● What the exercise asks: Copy the items below verbatim, from the line containing "The image size" through the line containing "click(x=421, y=35)", both included.

● Materials provided:
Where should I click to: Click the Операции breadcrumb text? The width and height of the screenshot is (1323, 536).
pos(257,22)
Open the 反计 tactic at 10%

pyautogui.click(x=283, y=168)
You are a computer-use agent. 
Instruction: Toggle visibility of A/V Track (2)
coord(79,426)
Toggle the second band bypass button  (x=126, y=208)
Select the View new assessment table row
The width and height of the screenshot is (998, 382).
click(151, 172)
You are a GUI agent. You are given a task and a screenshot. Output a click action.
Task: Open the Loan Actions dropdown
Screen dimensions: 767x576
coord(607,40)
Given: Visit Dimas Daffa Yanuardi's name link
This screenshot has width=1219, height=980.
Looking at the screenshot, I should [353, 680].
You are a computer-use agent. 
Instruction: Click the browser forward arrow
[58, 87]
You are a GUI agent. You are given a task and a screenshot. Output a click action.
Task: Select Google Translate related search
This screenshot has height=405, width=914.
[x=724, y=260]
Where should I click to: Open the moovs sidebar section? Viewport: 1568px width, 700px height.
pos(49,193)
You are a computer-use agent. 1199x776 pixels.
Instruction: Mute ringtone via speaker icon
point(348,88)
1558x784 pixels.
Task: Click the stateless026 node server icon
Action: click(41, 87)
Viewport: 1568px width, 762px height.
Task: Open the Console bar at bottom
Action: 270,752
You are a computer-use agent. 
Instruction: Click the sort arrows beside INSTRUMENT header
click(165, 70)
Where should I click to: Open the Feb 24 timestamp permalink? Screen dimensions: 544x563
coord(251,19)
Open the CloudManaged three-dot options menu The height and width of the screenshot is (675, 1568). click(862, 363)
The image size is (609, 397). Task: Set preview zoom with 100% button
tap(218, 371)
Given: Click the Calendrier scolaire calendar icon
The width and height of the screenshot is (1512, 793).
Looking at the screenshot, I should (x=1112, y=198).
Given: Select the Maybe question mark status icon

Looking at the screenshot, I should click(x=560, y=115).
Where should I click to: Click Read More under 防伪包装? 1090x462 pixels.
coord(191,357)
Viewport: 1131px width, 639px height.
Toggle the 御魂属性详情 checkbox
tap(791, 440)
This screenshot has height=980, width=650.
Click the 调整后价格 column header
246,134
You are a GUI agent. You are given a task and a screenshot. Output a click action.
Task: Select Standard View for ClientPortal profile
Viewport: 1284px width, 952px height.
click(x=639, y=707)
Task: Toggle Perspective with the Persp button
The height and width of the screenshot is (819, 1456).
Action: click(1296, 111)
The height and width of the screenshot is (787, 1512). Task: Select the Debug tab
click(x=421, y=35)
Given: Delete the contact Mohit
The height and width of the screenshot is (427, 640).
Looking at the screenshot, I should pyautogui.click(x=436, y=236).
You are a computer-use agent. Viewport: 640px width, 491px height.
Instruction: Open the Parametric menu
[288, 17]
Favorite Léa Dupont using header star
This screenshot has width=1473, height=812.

● Written reply:
The image size is (609, 397). Task: Set preview zoom with 100% button
tap(218, 371)
Given: Click the Calendrier scolaire calendar icon
The width and height of the screenshot is (1512, 793).
Looking at the screenshot, I should (x=1112, y=198).
Given: Select the Maybe question mark status icon

Looking at the screenshot, I should click(x=560, y=115).
Where should I click to: Click Read More under 防伪包装? 1090x462 pixels.
coord(191,357)
Viewport: 1131px width, 639px height.
Toggle the 御魂属性详情 checkbox
tap(791, 440)
This screenshot has height=980, width=650.
Click the 调整后价格 column header
246,134
You are a GUI agent. You are given a task and a screenshot. Output a click action.
Task: Select Standard View for ClientPortal profile
Viewport: 1284px width, 952px height.
click(x=639, y=707)
Task: Toggle Perspective with the Persp button
The height and width of the screenshot is (819, 1456).
Action: click(1296, 111)
The height and width of the screenshot is (787, 1512). Task: Select the Debug tab
click(x=421, y=35)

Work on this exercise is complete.